YianZhang opened this issue 2 years ago · comments

Describe the bug
I was using the command below but according to the log, gradient_accumulation_steps was set to 8, and the training was slower than expected. In the config, effective_bsz is set to 512.

To Reproduce
python -m torch.distributed.launch --nproc_per_node=8 --nnodes=1 --node_rank=0 train.py --config conf/dense.yaml --training_arguments.fp16 true --training_arguments.per_device_train_batch_size 64 --run_id train_dense_multiprocess --training_arguments.per_device_eval_batch_size 64

Expected behavior
gradient_accumulation_steps should equal 512/64/8 = 1.

Additional context
One possible reason might be that the arguments were not parsed correctly.

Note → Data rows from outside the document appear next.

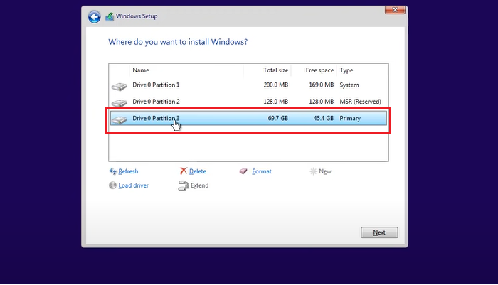
Task: Click the Refresh arrows icon
Action: click(x=112, y=171)
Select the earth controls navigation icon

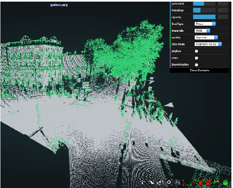142,182
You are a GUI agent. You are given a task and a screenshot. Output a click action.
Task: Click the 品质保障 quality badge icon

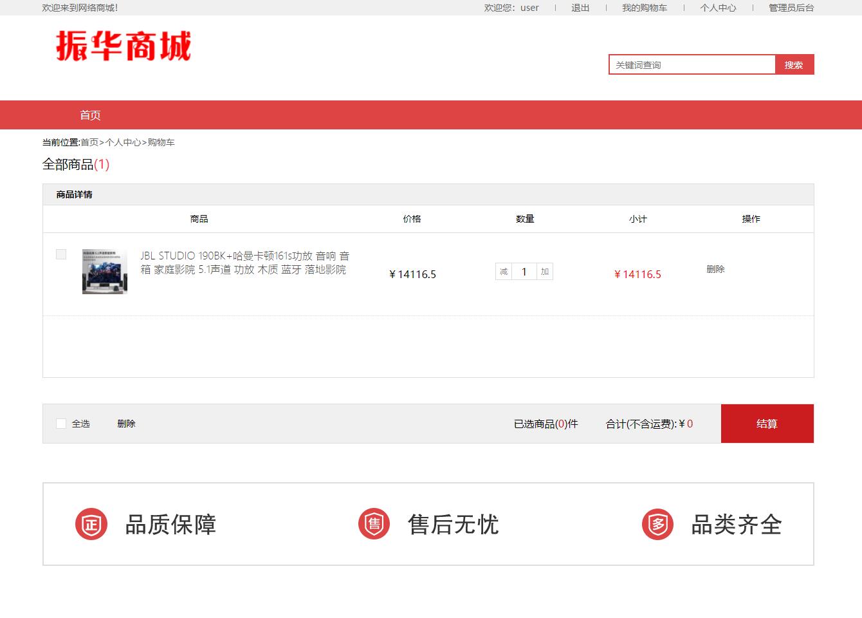91,523
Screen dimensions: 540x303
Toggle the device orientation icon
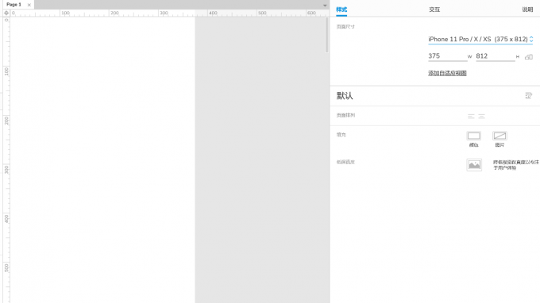coord(529,57)

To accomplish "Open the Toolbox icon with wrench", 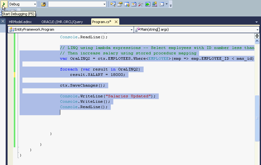I will click(140, 4).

I printed the value of quinfig.nproc_per_node and quinfig.nnodes in train.py. The values were incorrect. I hacked it by explicitly setting quinfig.nproc_per_node = 8 and quinfig.nnodes = 1 in train.py and it seemed to work. I am not sure this is the only cause of the bug or whether my hack completely solved the issue.

David Hall · Answer 1 · Wed Jun 01 2022 02:13:11 GMT+0800 (China Standard Time)

I think we need to formally deprecate torch.distributed.launch?